DailyGlimpse

Supercharge Model Training with ZeRO: DeepSpeed and FairScale Explained

AI
April 26, 2026 · 5:52 PM

As machine learning models rapidly outpace GPU memory growth, many researchers struggle to train or even load large models. The ZeRO paper (Rajbhandari et al., 2019) introduced memory optimizations enabling training of trillion-parameter models, with open-source implementations in DeepSpeed (Microsoft) and FairScale (Facebook). Hugging Face's Trainer now supports both via --sharded_ddp (FairScale) and --deepspeed arguments.

Multi-GPU Speedups

Benchmarking a t5-large translation fine-tuning on 2x24GB Titan RTX GPUs with a baseline DDP approach achieved a batch size (BS) of 16. Adding optimizations progressively improved results:

Method Max BS Train Time (s) Eval Time (s)
baseline 16 30.95 56.33
fp16 20 21.49 53.47
sharded_ddp 30 25.91 47.56
sharded_ddp+fp16 30 17.38 45.66
deepspeed (no CPU offload) 40 10.40 34.93
deepspeed (CPU offload) 50 20.97 32.14

Both libraries significantly boost performance and batch size.
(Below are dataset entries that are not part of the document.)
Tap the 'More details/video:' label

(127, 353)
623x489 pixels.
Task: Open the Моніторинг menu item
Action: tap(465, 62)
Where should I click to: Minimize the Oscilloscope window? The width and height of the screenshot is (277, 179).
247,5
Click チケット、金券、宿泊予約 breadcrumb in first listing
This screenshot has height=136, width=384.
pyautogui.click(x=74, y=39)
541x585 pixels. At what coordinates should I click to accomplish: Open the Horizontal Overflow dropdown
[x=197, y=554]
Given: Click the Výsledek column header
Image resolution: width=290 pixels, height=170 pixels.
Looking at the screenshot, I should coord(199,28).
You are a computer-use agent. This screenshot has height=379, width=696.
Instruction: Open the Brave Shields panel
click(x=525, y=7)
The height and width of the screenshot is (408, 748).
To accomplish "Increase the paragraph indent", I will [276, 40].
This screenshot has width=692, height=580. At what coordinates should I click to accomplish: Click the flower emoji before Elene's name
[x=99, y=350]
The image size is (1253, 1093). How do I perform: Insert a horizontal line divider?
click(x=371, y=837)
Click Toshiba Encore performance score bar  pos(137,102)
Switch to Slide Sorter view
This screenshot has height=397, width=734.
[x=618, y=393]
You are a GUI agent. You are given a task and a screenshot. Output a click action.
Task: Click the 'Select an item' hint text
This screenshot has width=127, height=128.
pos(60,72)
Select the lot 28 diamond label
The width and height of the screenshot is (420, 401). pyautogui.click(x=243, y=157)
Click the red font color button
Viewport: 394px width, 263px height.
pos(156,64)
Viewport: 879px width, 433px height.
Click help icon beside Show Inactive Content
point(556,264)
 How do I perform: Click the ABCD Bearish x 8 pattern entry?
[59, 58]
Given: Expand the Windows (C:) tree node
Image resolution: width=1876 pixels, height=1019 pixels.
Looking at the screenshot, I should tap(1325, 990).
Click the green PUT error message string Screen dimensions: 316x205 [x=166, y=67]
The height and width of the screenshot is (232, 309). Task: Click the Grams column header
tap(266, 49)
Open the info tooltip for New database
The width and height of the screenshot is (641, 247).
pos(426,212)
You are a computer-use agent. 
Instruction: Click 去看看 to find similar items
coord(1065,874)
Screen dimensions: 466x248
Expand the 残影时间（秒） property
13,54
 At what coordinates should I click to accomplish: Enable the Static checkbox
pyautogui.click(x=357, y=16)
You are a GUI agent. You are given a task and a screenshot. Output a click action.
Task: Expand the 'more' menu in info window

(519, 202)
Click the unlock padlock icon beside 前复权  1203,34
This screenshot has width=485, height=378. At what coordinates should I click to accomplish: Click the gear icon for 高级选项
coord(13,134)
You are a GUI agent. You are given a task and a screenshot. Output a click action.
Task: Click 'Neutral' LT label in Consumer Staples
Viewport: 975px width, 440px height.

DeepSpeed currently offers more features but requires a config file, while FairScale is easier to deploy. The 80:20 rule applies—fine-tune for production projects.

Single-GPU: Fitting a Giant Model

DeepSpeed also benefits single-GPU setups. Attempting to train t5-3b (3 billion parameters) on a 24GB RTX 3090 without optimizations fails even at BS=1 due to OOM. With DeepSpeed and a single GPU configuration, BS=20 works fine:

export BS=20
CUDA_VISIBLE_DEVICES=0 deepspeed --num_gpus=1 ./finetune_trainer.py \
--model_name_or_path t5-3b --n_train 60 --n_val 10 \
--per_device_eval_batch_size $BS --per_device_train_batch_size $BS \
--task translation_en_to_ro --fp16 --deepspeed ds_config_1gpu.json

Results: train time 8.85s, eval time 3.62s. OOM occurs at BS=30. The ds_config_1gpu.json enables activation checkpointing and CPU offloading.

Getting Started

For full documentation, refer to the Trainer Integrations page. Detailed benchmark scripts and configurations are available in this GitHub issue.